[Begin]

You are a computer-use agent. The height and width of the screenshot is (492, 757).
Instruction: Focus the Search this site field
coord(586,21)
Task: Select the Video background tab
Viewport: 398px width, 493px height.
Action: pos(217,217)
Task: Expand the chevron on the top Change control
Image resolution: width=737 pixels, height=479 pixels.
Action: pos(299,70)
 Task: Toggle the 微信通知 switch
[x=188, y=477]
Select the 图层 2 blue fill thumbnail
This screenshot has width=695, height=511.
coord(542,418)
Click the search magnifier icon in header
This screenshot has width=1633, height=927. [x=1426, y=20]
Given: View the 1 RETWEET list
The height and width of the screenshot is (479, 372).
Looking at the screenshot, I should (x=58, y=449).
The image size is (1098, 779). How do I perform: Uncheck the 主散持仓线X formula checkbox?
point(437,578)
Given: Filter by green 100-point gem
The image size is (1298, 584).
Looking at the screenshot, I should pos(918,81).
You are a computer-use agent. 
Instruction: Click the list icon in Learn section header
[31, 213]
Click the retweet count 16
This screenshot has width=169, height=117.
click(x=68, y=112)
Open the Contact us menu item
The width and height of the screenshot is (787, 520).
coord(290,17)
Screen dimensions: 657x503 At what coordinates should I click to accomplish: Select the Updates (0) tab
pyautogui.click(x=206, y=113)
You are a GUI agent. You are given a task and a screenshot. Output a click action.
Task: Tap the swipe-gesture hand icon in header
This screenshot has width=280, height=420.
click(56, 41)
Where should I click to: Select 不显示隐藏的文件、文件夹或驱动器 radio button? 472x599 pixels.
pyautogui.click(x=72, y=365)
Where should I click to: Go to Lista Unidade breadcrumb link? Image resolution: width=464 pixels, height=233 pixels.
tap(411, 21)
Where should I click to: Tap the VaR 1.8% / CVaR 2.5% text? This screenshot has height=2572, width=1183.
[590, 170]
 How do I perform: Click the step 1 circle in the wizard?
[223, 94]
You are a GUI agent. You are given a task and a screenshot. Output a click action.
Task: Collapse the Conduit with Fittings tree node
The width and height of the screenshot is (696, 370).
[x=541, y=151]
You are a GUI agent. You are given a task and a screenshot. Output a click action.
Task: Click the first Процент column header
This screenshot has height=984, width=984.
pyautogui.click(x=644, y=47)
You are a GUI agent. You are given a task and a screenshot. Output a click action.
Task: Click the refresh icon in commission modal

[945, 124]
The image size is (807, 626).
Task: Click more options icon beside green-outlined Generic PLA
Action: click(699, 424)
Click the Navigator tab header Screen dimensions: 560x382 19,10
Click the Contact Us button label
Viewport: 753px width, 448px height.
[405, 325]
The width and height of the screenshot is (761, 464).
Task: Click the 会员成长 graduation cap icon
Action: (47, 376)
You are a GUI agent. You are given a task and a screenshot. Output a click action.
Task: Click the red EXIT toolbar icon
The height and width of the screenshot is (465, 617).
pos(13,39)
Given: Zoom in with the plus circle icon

[End]

◆ Objective: Arrange the items above as a JSON list of strings, with one string for each line and blank lines omitted.

◆ Solution for this task:
[
  "You are a computer-use agent. The height and width of the screenshot is (492, 757).",
  "Instruction: Focus the Search this site field",
  "coord(586,21)",
  "Task: Select the Video background tab",
  "Viewport: 398px width, 493px height.",
  "Action: pos(217,217)",
  "Task: Expand the chevron on the top Change control",
  "Image resolution: width=737 pixels, height=479 pixels.",
  "Action: pos(299,70)",
  " Task: Toggle the 微信通知 switch",
  "[x=188, y=477]",
  "Select the 图层 2 blue fill thumbnail",
  "This screenshot has width=695, height=511.",
  "coord(542,418)",
  "Click the search magnifier icon in header",
  "This screenshot has width=1633, height=927. [x=1426, y=20]",
  "Given: View the 1 RETWEET list",
  "The height and width of the screenshot is (479, 372).",
  "Looking at the screenshot, I should (x=58, y=449).",
  "The image size is (1098, 779). How do I perform: Uncheck the 主散持仓线X formula checkbox?",
  "point(437,578)",
  "Given: Filter by green 100-point gem",
  "The image size is (1298, 584).",
  "Looking at the screenshot, I should pos(918,81).",
  "You are a computer-use agent. ",
  "Instruction: Click the list icon in Learn section header",
  "[31, 213]",
  "Click the retweet count 16",
  "This screenshot has width=169, height=117.",
  "click(x=68, y=112)",
  "Open the Contact us menu item",
  "The width and height of the screenshot is (787, 520).",
  "coord(290,17)",
  "Screen dimensions: 657x503 At what coordinates should I click to accomplish: Select the Updates (0) tab",
  "pyautogui.click(x=206, y=113)",
  "You are a GUI agent. You are given a task and a screenshot. Output a click action.",
  "Task: Tap the swipe-gesture hand icon in header",
  "This screenshot has width=280, height=420.",
  "click(56, 41)",
  "Where should I click to: Select 不显示隐藏的文件、文件夹或驱动器 radio button? 472x599 pixels.",
  "pyautogui.click(x=72, y=365)",
  "Where should I click to: Go to Lista Unidade breadcrumb link? Image resolution: width=464 pixels, height=233 pixels.",
  "tap(411, 21)",
  "Where should I click to: Tap the VaR 1.8% / CVaR 2.5% text? This screenshot has height=2572, width=1183.",
  "[590, 170]",
  " How do I perform: Click the step 1 circle in the wizard?",
  "[223, 94]",
  "You are a GUI agent. You are given a task and a screenshot. Output a click action.",
  "Task: Collapse the Conduit with Fittings tree node",
  "The width and height of the screenshot is (696, 370).",
  "[x=541, y=151]",
  "You are a GUI agent. You are given a task and a screenshot. Output a click action.",
  "Task: Click the first Процент column header",
  "This screenshot has height=984, width=984.",
  "pyautogui.click(x=644, y=47)",
  "You are a GUI agent. You are given a task and a screenshot. Output a click action.",
  "Task: Click the refresh icon in commission modal",
  "[945, 124]",
  "The image size is (807, 626).",
  "Task: Click more options icon beside green-outlined Generic PLA",
  "Action: click(699, 424)",
  "Click the Navigator tab header Screen dimensions: 560x382 19,10",
  "Click the Contact Us button label",
  "Viewport: 753px width, 448px height.",
  "[405, 325]",
  "The width and height of the screenshot is (761, 464).",
  "Task: Click the 会员成长 graduation cap icon",
  "Action: (47, 376)",
  "You are a GUI agent. You are given a task and a screenshot. Output a click action.",
  "Task: Click the red EXIT toolbar icon",
  "The height and width of the screenshot is (465, 617).",
  "pos(13,39)",
  "Given: Zoom in with the plus circle icon"
]